REQUIRED ACTION> I would like the line with "Task: Collapse the Yoast SEO overview panel" and every line after it, down to the end of the entries below, output exactly and without pictures.

DATA SHOWN>
********

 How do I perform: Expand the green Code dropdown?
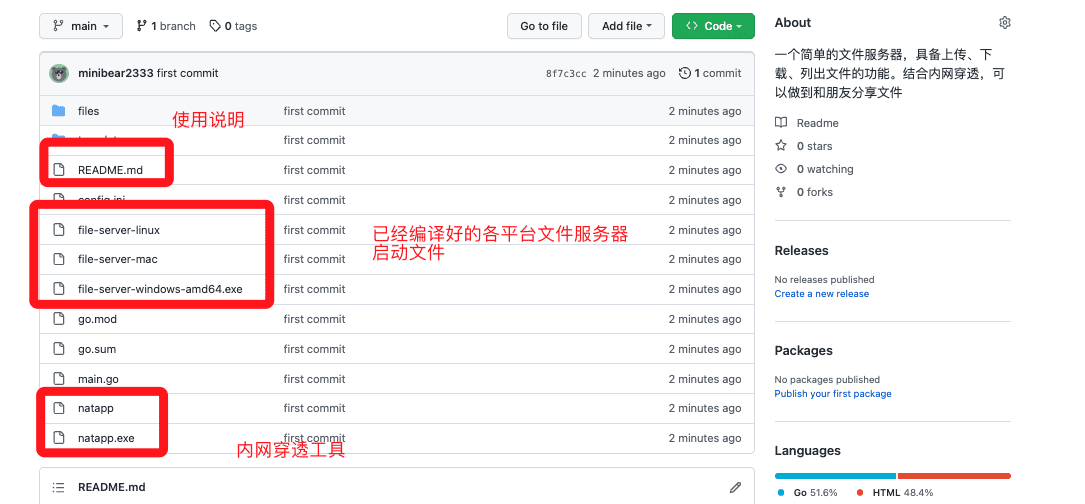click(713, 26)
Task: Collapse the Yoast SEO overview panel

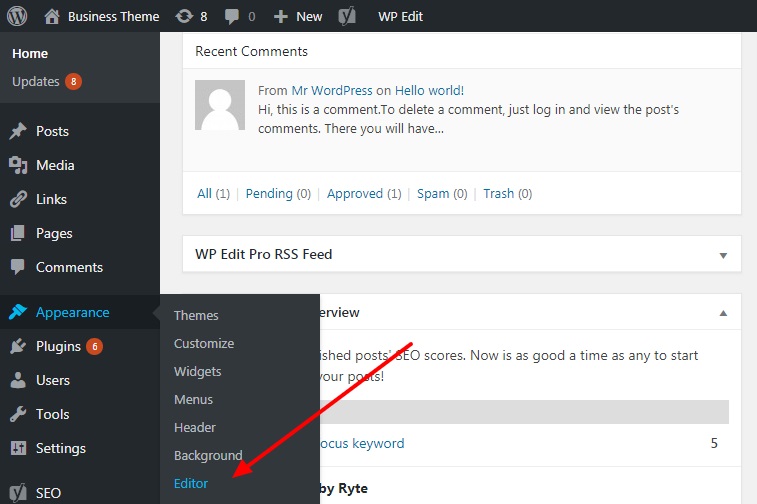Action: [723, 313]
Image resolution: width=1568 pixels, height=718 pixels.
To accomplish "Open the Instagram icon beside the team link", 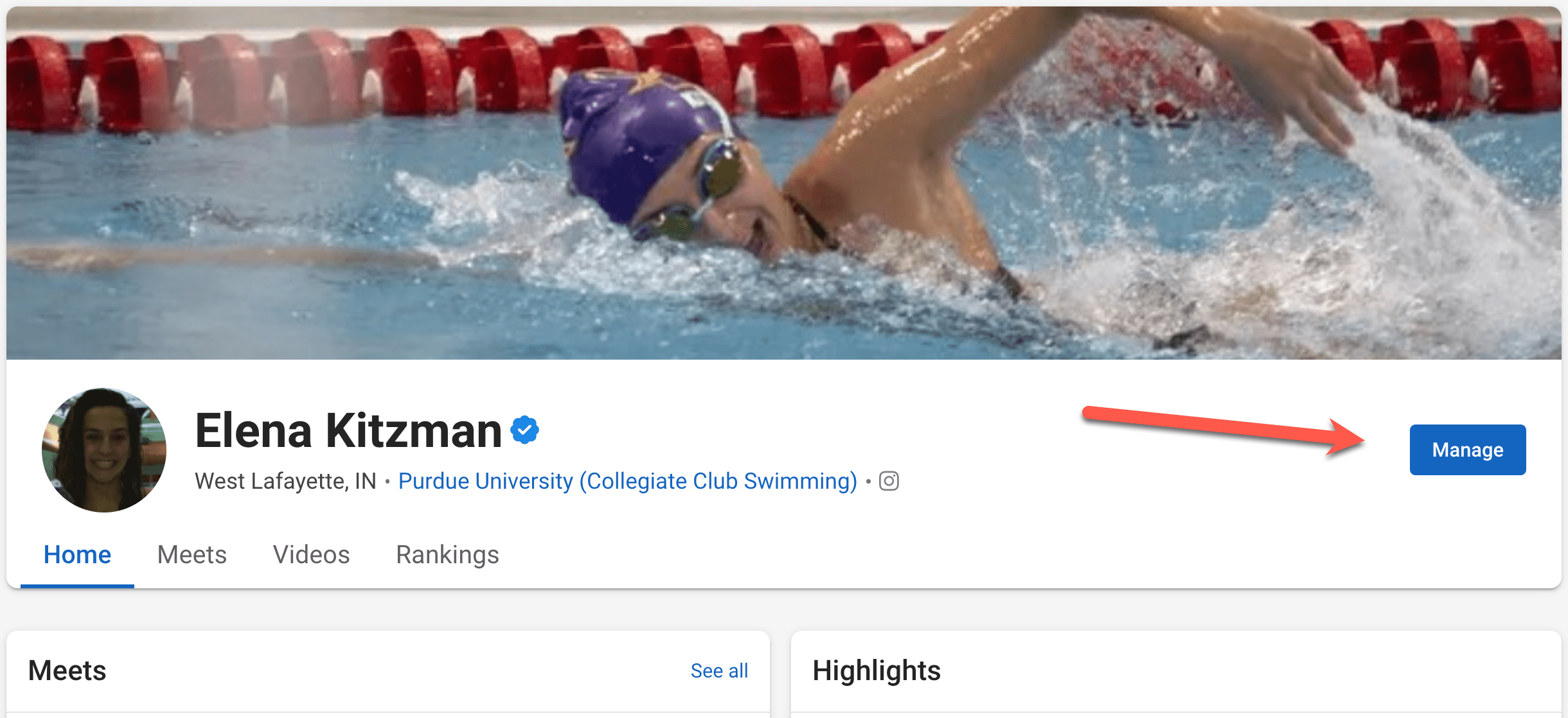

********

SOLUTION TO THIS EXERCISE>
Task: Collapse the Yoast SEO overview panel

Action: [723, 313]
Image resolution: width=1568 pixels, height=718 pixels.
To accomplish "Open the Instagram icon beside the team link", 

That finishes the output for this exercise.